Without Tinder to meet people, what else would you suggest we do? Ignore dating apps -- and technology in general -- despite their existence, and solely strive for romantic situations resembling second-rate romantic comedies from the '60s?

Times have changed, and who’s to say one generation’s model of flirtation is superior to the next? At the end of the day, humans, as a species, will always gravitate toward what’s available to them – toward what’s convenient.

The brutal truth is what worked for our parents probably wouldn’t work for us. I mean, anyone who was forced to watch “West Side Story” at some point in life could probably attest to that.

While back in our parents’ day, there might’ve been “dancing gangs” miraculously existing as the center of female attention, a la "West Side Story," the fact of the matter is I haven’t danced since my last bar mitzvah, and it’s surely never gotten me laid (although, I probably thought I could’ve bagged one of those professionally paid dancers, if you asked me at the time).

Realistically, for our generation, it’s never had to be that difficult. We've never had to dance, never had to take women out on “first dates” – hell, a lot of times we barely even had to meet these women in person.

By the time we entered college, and the minor leagues of the dating world, Facebook was already relevant enough to garner film rights – and that was to the benefit of every dude with a slight confidence problem.

By the time a lot of us graduated from college and prepared ourselves for the major leagues of post-grad dating, social media sites were again waiting for us with their arms outstretched –this time assuming the form of Tinder.

Who exactly would young people be spiting in the end by failing to utilize these platforms, aside from themselves?

Stop treating Tinder as if it’s the lack of some chivalric code or something. It’s not the product of a lack of gentlemen, or modest women; in fact, it’s not a lack of anything at all. It’s simply evidence of a new dimension of dating -- one we should probably stop treating as such a taboo.

Get over it, people. You use your phone’s GPS to get you places, Seamless to get you food and the New York Times app to get your news – yet you’re above one these applications that might, potentially, get you laid?

Like anything else social-media related, Tinder is a platform. Tinder, itself, can’t really be creepy. Sure, you might encounter some creepy people ON Tinder, but it's through no fault of Tinder on its own – it's an issue specific to our society. So don’t blame the platform.

A lot of times, we’ll let a few bad eggs spoil the carton without allowing ourselves to see the bigger picture, specifically with regard to social media. Think of Twitter.

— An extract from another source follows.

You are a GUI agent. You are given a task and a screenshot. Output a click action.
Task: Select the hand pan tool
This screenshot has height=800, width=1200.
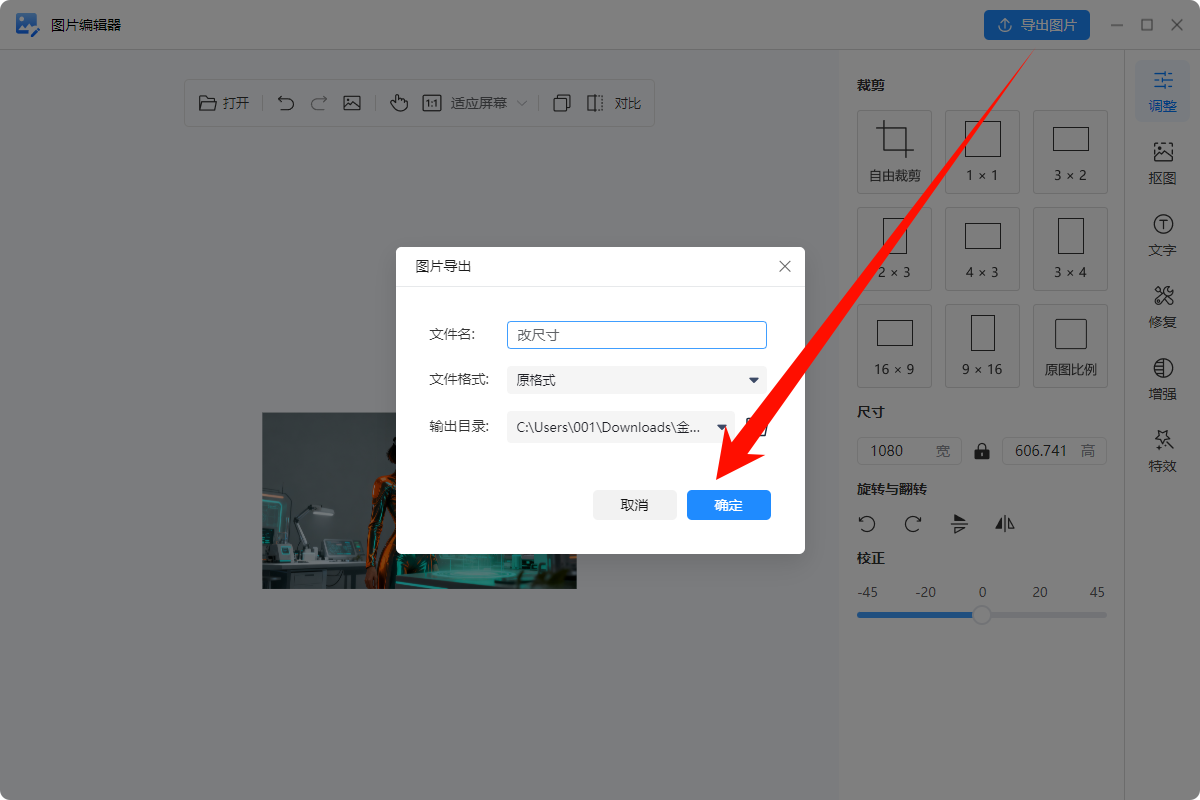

After perusing through Amanda Bynes' timeline, you might think Twitter is the biggest waste of 140 characters and time alike. Having said that, and familiarizing yourself with the deeper nature of the Arab Spring, however, you might take a step back from your initial sentiment.

Do you see what I’m saying?

Tinder isn’t creepy -- people are creepy. It’s not like there wouldn’t be any creepy people at that dive bar you might view as a more wholesome alternative. Like most digital applications, Tinder (by nature) was just designed to make the process easier for you.

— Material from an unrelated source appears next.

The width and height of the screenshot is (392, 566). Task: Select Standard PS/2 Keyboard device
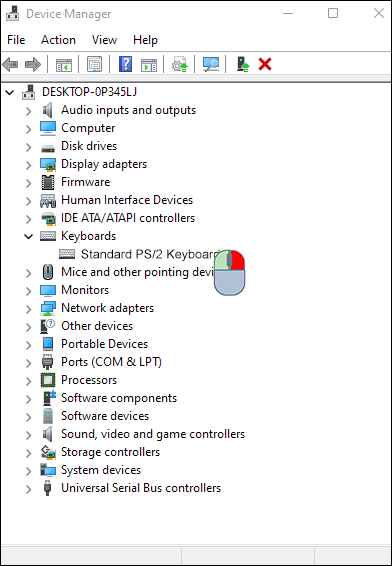click(150, 254)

Now, instead of having to sit through an awkward introduction with someone you might not be feeling in person, full of pity laughs and empty gestures, you can just swipe left.

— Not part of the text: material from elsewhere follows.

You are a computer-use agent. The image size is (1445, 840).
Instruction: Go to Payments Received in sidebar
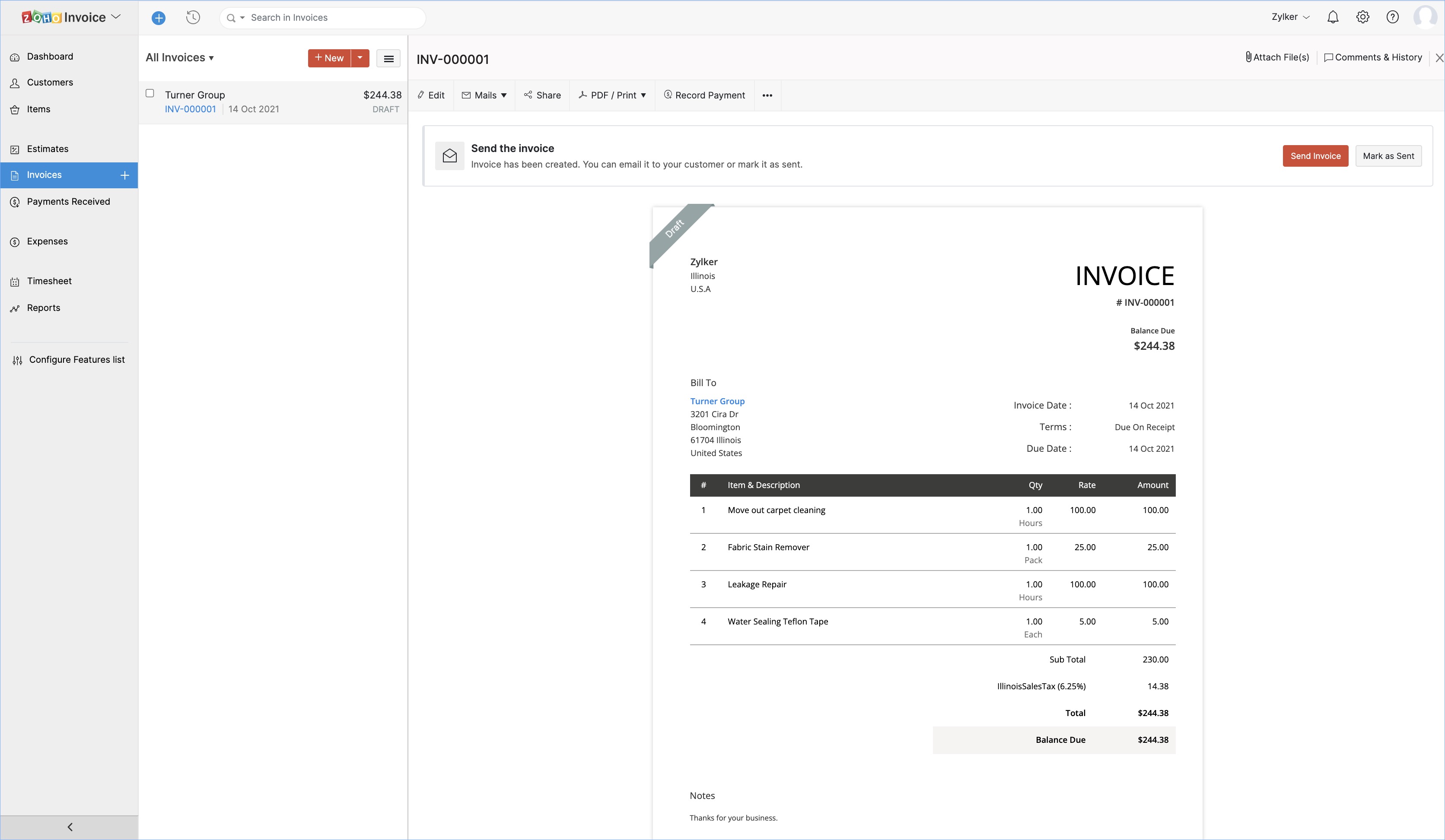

Personally, I feel like Tinder is a nice complement to your real-world dating, but should not become a source of dependancy. When you devote too much thought to Tinder, it'll only be a matter of time before you start devoting less and less time to your face-to-face interactions.

To avoid this dependency, try not to put Tinder on the pedestal. It really isn’t that big of a deal. There’s no reason to broadcast you’ve met people on Tinder as if they’re any inferior to people you might’ve met in person.

It doesn’t make them, or your relationship, any less “real.” Like I mentioned earlier, Tinder is just a platform, the rest is up to the people. If you choose to make it seem “creepy,” it’ll seem creepy.

If you choose, however, to handle your personal matters on Tinder in a respectful, mature fashion, then they'll always demand the same manner in return.